— PROBLEM DETAILS —
Reproduce the entries below verbatim, everything from the line containing "Tap the gray" down to the end of the entries.

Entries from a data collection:
--- start ---

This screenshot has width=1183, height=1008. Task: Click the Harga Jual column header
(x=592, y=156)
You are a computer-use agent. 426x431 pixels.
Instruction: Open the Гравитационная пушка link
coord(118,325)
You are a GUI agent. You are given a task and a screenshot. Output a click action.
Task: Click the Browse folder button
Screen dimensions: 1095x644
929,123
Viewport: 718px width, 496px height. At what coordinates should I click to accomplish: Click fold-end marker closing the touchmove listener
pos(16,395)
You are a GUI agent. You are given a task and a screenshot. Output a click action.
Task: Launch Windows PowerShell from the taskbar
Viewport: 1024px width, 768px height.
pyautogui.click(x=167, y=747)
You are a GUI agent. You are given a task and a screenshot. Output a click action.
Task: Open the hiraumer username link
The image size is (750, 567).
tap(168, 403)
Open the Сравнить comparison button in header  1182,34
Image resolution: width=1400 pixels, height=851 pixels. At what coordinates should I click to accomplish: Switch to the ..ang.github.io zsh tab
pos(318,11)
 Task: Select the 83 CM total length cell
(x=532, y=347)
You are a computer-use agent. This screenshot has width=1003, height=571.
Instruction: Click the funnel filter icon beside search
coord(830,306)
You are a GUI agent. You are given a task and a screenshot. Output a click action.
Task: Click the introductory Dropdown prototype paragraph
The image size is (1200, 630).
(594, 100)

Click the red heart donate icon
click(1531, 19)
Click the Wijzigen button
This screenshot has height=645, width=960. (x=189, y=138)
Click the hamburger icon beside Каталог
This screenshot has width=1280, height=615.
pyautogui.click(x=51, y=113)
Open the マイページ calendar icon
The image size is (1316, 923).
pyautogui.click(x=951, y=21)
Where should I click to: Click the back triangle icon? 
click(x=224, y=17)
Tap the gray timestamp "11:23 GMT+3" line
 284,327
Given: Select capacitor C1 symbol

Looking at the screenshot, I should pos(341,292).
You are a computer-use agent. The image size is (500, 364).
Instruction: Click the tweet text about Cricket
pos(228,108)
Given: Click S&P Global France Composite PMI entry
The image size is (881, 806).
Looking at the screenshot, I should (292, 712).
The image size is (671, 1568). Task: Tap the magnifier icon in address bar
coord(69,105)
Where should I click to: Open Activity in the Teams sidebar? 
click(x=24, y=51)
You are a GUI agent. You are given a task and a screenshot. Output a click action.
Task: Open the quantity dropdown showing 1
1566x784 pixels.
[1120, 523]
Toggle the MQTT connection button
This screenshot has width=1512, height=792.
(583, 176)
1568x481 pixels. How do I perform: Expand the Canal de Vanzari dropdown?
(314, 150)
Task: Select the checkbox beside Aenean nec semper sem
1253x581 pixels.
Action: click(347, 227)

--- end ---

— WRITTEN RESPONSE —
Tap the gray timestamp "11:23 GMT+3" line
 284,327
Given: Select capacitor C1 symbol

Looking at the screenshot, I should pos(341,292).
You are a computer-use agent. The image size is (500, 364).
Instruction: Click the tweet text about Cricket
pos(228,108)
Given: Click S&P Global France Composite PMI entry
The image size is (881, 806).
Looking at the screenshot, I should (292, 712).
The image size is (671, 1568). Task: Tap the magnifier icon in address bar
coord(69,105)
Where should I click to: Open Activity in the Teams sidebar? 
click(x=24, y=51)
You are a GUI agent. You are given a task and a screenshot. Output a click action.
Task: Open the quantity dropdown showing 1
1566x784 pixels.
[1120, 523]
Toggle the MQTT connection button
This screenshot has width=1512, height=792.
(583, 176)
1568x481 pixels. How do I perform: Expand the Canal de Vanzari dropdown?
(314, 150)
Task: Select the checkbox beside Aenean nec semper sem
1253x581 pixels.
Action: click(347, 227)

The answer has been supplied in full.